McArthur’s (1972) study provides a large empirical basis for support of Kelley’s covariation model (Hewstone, 1989). However, methodological flaws and limitations in McArthur’s investigations are evident. As noted by the author herself, this investigation of Kelley’s predictions only assesses attributions made about the behavior of other people, despite the fact that Kelley intended his model to apply to ones own behavior as well as that of another person (McArthur, 1972). Equally, McArthur observed that her study would only asses judgements made by participants when they provided with prepackaged information about a certain event. However, in real life attribution processes participants do not receive such neat informational inputs (Fischhoff, 1976, as cited in Major, 1980) and may not actually search for or employ information on consensus, consistency or distinctiveness (McArthur, 1972). Cordray and Shaw (1978) suggest that this is a fundamental flaw in the covariation theory and a drawback for McArthur’s methodology. They suggest that the use of a within-subjects design may have prompted participants to believe that they should respond differently to each information configuration. Furthermore, the very structured stimuli used would encourage participants to give a response congruent with standard logic (Cordray & Shaw, 1978). It has been suggested that “evidence that subjects utilize covariation information to infer causality under conditions that encourage subjects to behave logically merely shows that they can be logical” (Cordray & Shaw, 1978, p.281). Therefore, a test of whether participants actually use covariation information, rather than whether they are capable of using, it is needed (Cordray & Shaw, 1978).

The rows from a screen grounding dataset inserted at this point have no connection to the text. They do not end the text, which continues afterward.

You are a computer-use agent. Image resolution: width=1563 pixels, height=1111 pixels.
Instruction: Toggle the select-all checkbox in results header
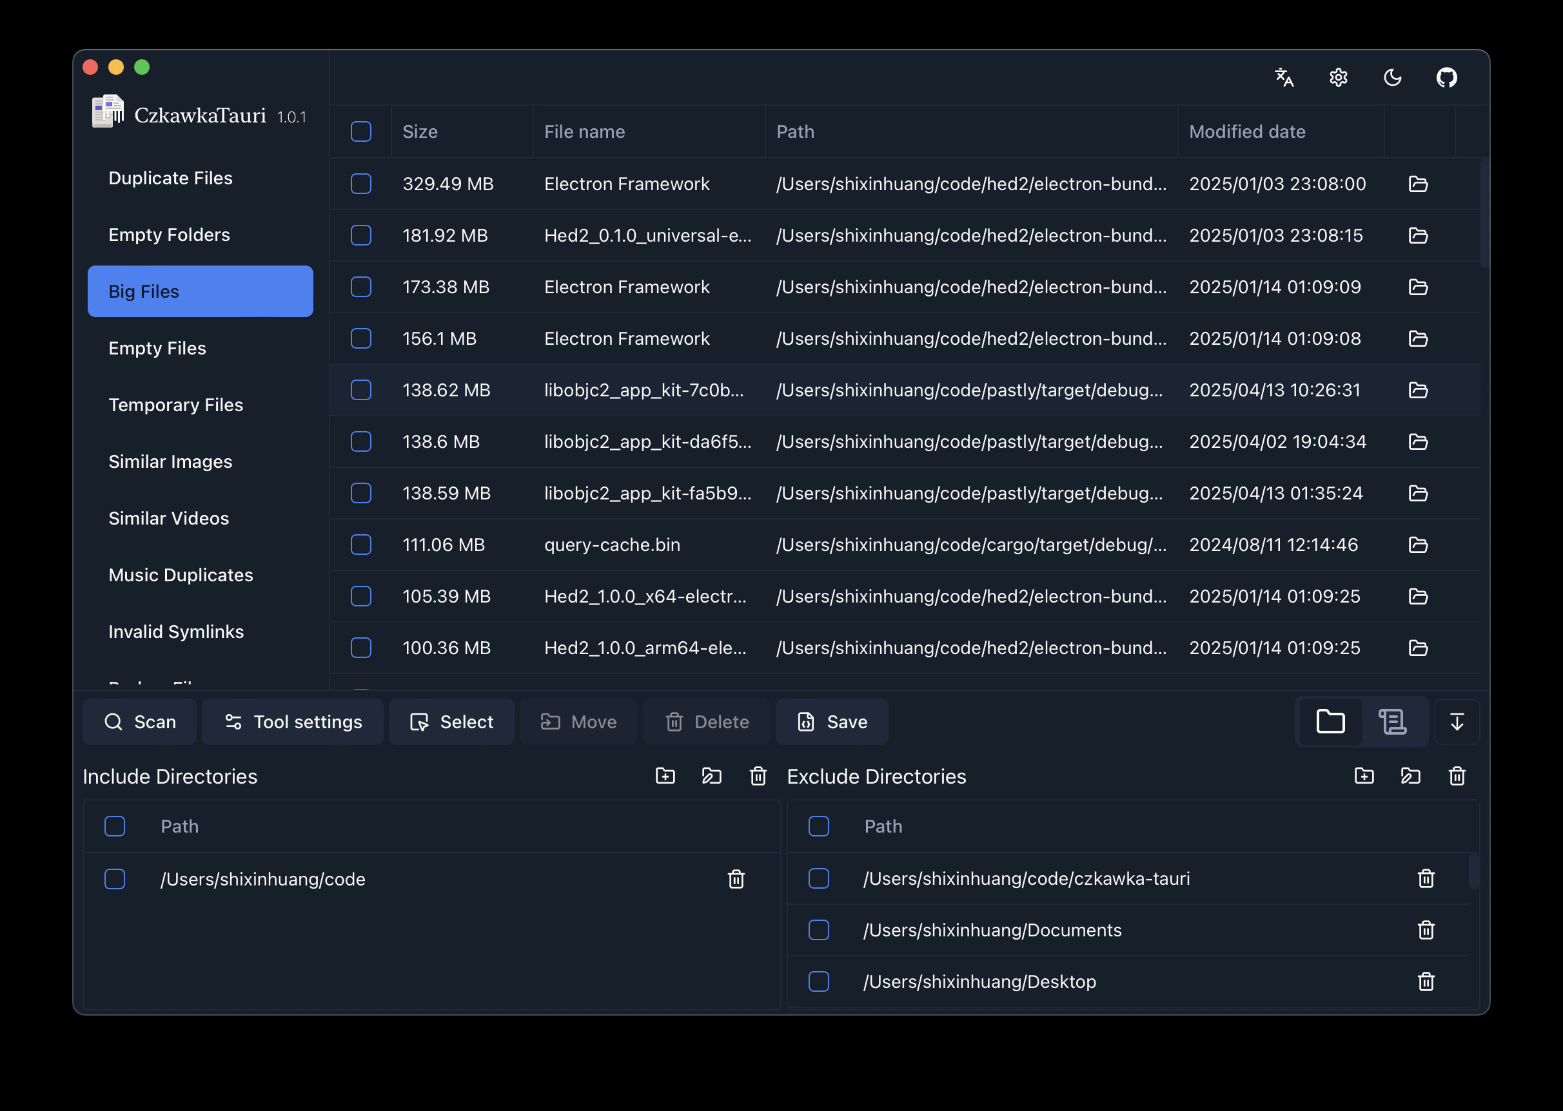pyautogui.click(x=361, y=131)
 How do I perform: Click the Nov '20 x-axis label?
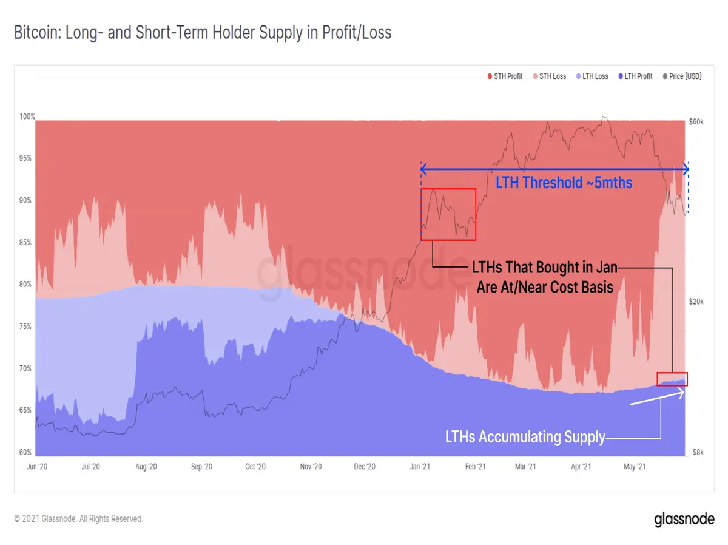[310, 467]
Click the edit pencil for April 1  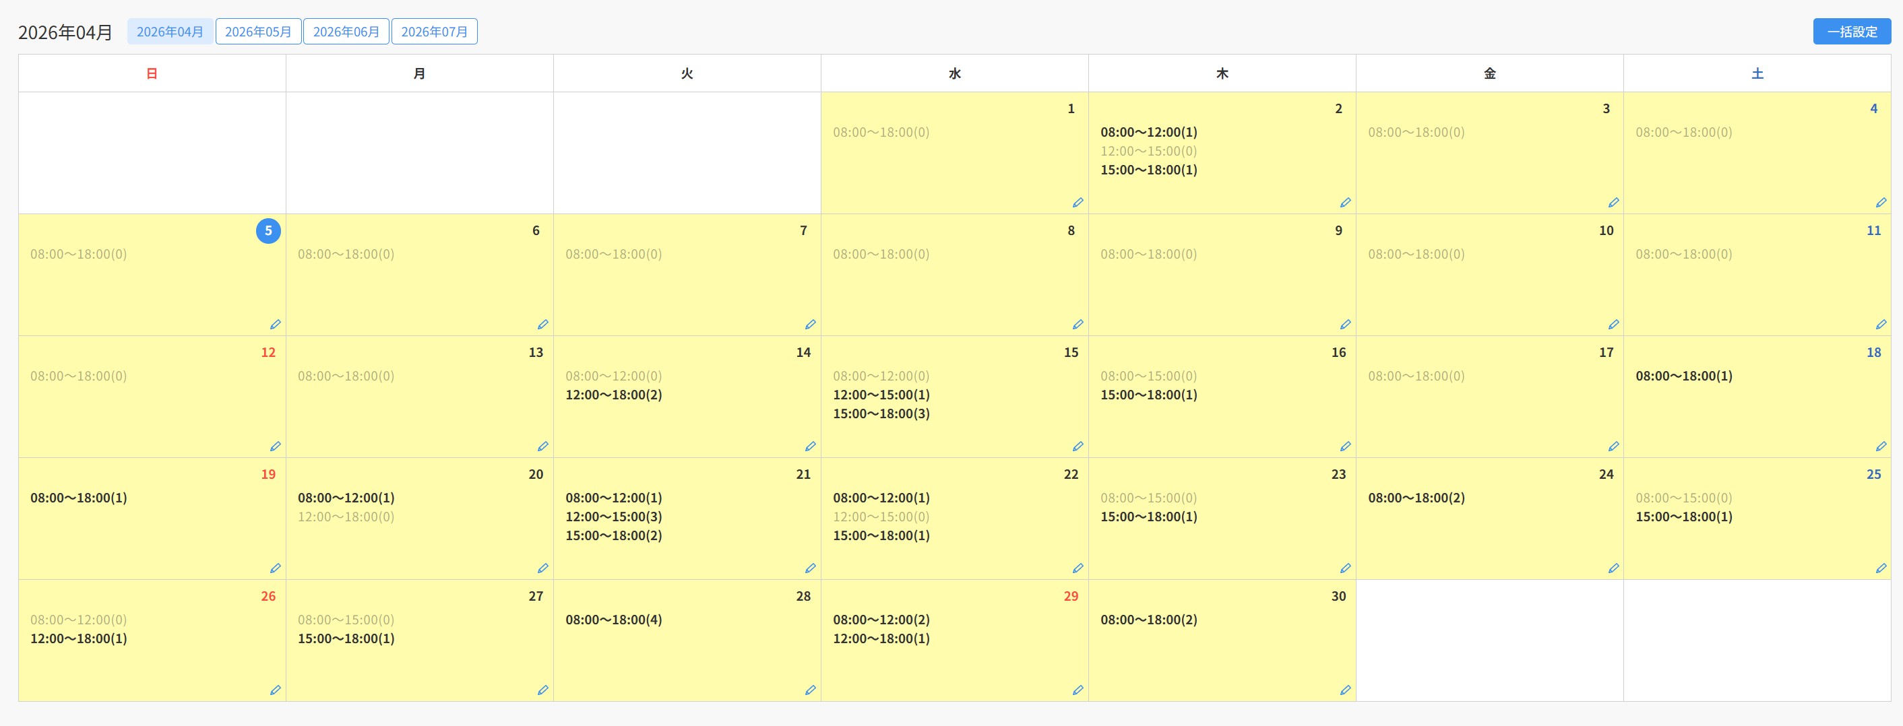[1077, 202]
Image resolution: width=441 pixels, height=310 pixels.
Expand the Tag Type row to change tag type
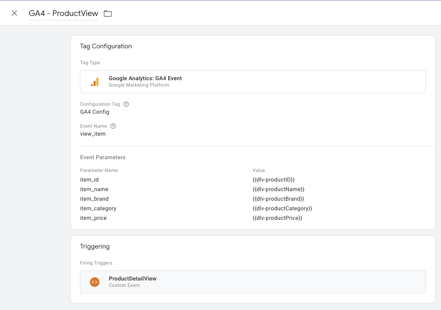pos(253,81)
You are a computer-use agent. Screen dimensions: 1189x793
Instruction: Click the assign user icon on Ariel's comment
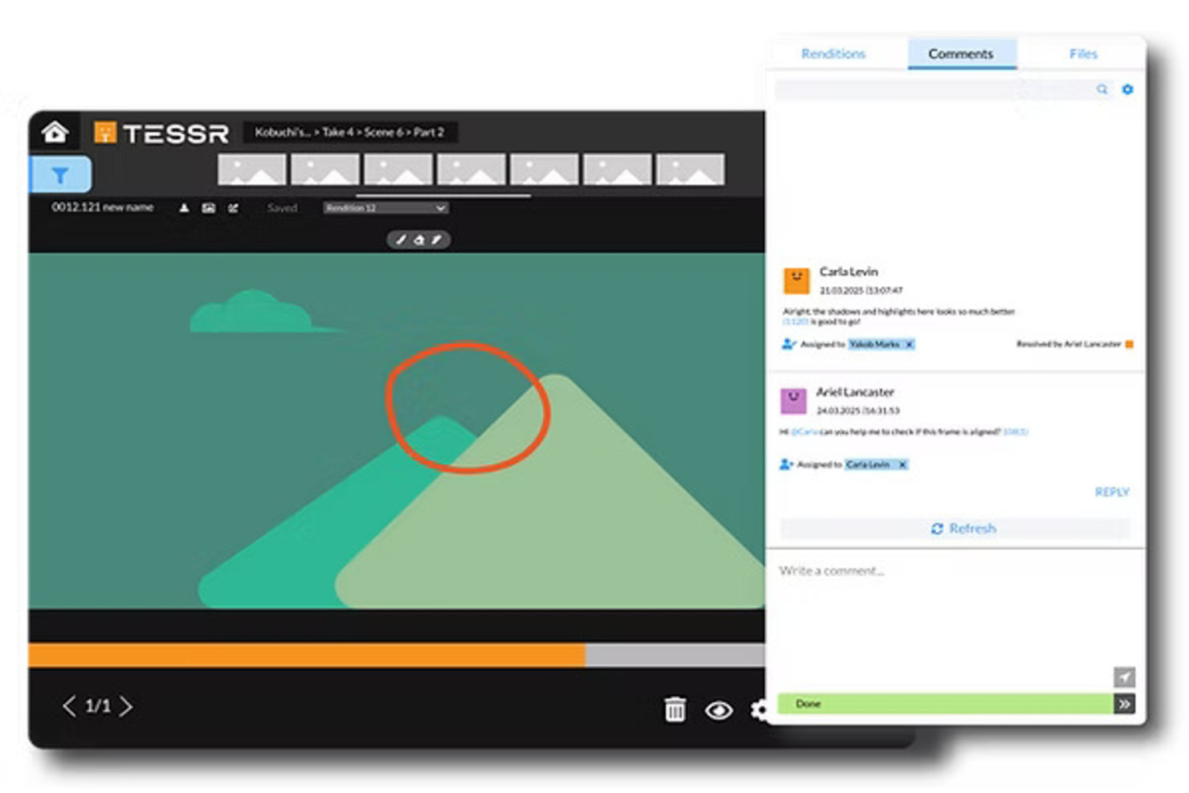787,464
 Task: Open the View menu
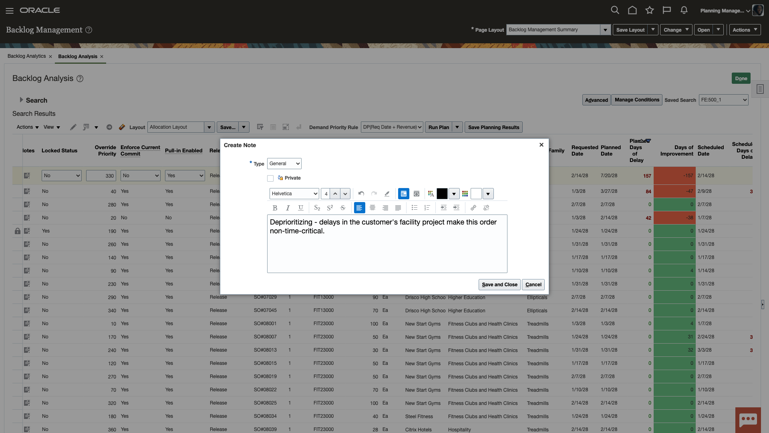51,127
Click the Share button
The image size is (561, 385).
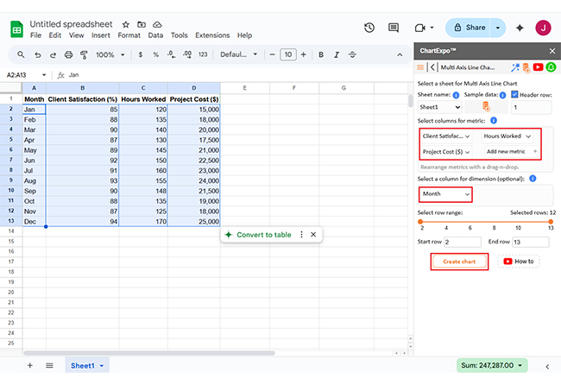click(470, 28)
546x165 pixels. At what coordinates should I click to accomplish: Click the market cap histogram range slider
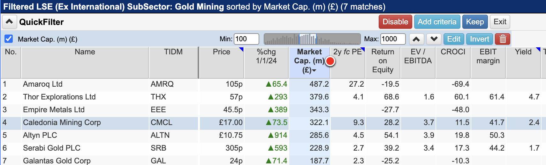coord(312,39)
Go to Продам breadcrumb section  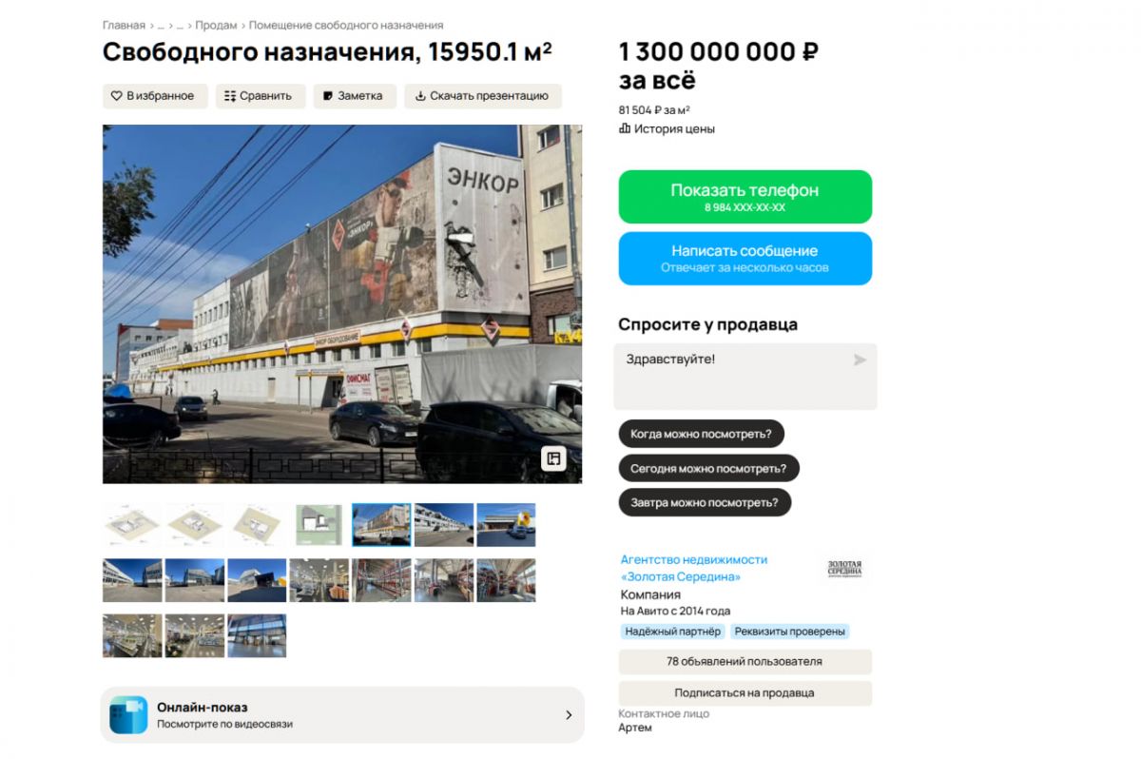coord(216,26)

Several studies have investigated participants’ actual utilization of consensus, consistency and distinctiveness data when the information is not given in a prepackaged form. The results prove problematic for the covariation-based model of causal attribution (Hewstone, Strobe & Stephenson, 1996). Garland, Hardy and Stephenson (1975, as cited in Major, 1980) asked participants what types of information they would like if they had to make an attribution about a particular circumstance. Only 23% of the requests made by participants could be allocated to one of the informational categories described by Kelley. Furthermore, Major (1980) found that when provided with a total of 36 pieces of consensus, consistency and distinctiveness information (12 pieces from each category) to base their attributions, participants sampled, on average, only 9 pieces. In addition to this, 23% of participants failed to sample from at least one category, with the highest total of 17% of participants failing to utilize consensus information in their attributions.